Cable modems successfully linked to cable modem termination system equipment in a test of DOCSIS 4.0 technology interoperability, CableLabs Principal Architect Doug Jones blogged this week. The event, at CableLabs last month, "passed high-speed traffic. Very high speed, as in gigabits-per-second downstream and upstream," he said. Another interoperability session is scheduled for later this month as the cable industry and suppliers "keep pushing a more rigorous and deeper understanding of the DOCSIS 4.0 specifications and product maturity," he said.
Charter Communications has fully rolled out use of citizens broadband radio service band spectrum in one market for offloading mobile traffic from its mobile virtual network operator agreement with Verizon, with plans for a broader CBRS rollout next year, CEO Chris Winfrey said Friday as the company announced Q2 earnings. Charter ended the quarter with 6.6 million residential and small-business mobile lines. Winfrey said more than 11% of its internet customers have its mobile service, and the mobile penetration should sizably grow over the next several years. It ended Q2 2022 with 4.3 million total mobile lines. Charter hopes to land "significant" broadband equity, access and deployment program funding, Winfrey said. BEAD rules are notably different from broadband programs in states where Charter operates, and the company will work with governments on rules "still conducive to private investment," he said. Charter is doing trials of its Xumo video platform, offering unified search across linear and direct-to-consumer offerings, with deployment later this year, Winfrey said. Chief Financial Officer Jessica Fischer said Charter remains on track for 300,000 additional state-subsidized rural passings this year. She said Charter expects to spend $4 billion this year on line extension work, with similar spending likely in 2024 and 2025. Charter had Q2 revenue of $13.7 billion, essentially flat year over year, with internet and mobile service revenue growth offset by declines in video and voice service revenue. It ended the quarter with 28.5 million residential internet customers, up about 300,000 from the same quarter a year earlier; 14.1 million residential video subs, down 780,000; and 7.2 million residential voice subs, down 1 million.
Zoom Telephonics successor Minim dropped Zoom's 2016 petitions to have the FCC reconsider its approvals of Altice's buy of Cablevision (see 1606140015) and of Charter Communications' buy of Time Warner Cable and Bright House Networks (see 1606100043), per dismissals Wednesday in docket 15-257 and docket 15-149.
Altice's Optimum brand launched 8 Gbps symmetrical fiber service to more than 1.7 million addresses in its footprint, with it to be available to nearly 3 million passings by year's end, Altice said Monday.
Cable operators filing FCC Form 1240 can adjust the non-external portion of their rates by 4.14% in Q1 2023 to account for inflation, the Media Bureau and Office of Economics and Analytics said Friday.

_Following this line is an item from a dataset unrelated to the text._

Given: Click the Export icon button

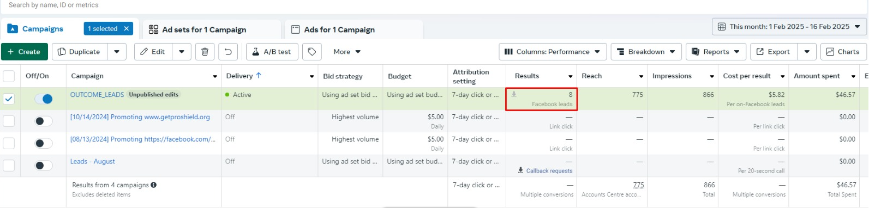Looking at the screenshot, I should point(774,52).

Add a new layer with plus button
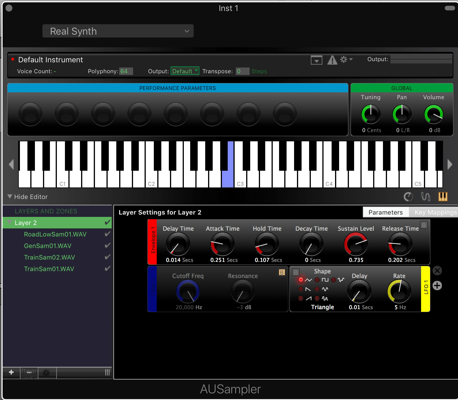[x=11, y=372]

Cox Communications closed on its buy of Missouri-based fiber communications infrastructure services provider Unite Private Networks, Cox said Thursday. It said Unite and Cox-owned fiber infrastructure provider Segra will be a stand-alone fiber company focusing on growing in the commercial fiber market. Cox had been majority owner of Unite since 2016.
CableLabs and the Telecom Infra Project community validated version 2.9 of the open-source OpenWiFi platform and launched CableLabs' OpenWiFi Community Lab for testing and demonstration, CableLabs said Wednesday. The OpenWiFi platform is for enabling multivendor managed Wi-Fi networks.
Cable operators in a competitive video marketplace "take seriously our responsibility to operate transparently and provide consumers with relevant information related to the cost of services," NCTA emailed us Wednesday in response to the "all-in" video pricing NPRM adopted by the FCC (see 2306200042). The cable group said it plans to participate in the proceeding.
Wired broadband subscriber growth has stalled for now, but the cable industry can likely maintain broadband annual revenue growth of about 3% seen in recent years, MoffettNathanson wrote investors Tuesday. The faster average revenue per user growth rates for cable's competitors, like AT&T's fiber, "provide some measure of confidence," it said.
Comcast's fiber-to-the-home symmetrical service, Gigabit Pro, is now offering 10 Gbps symmetrical service, the company said Tuesday. It said that fixed broadband speed is available across all Comcast's markets.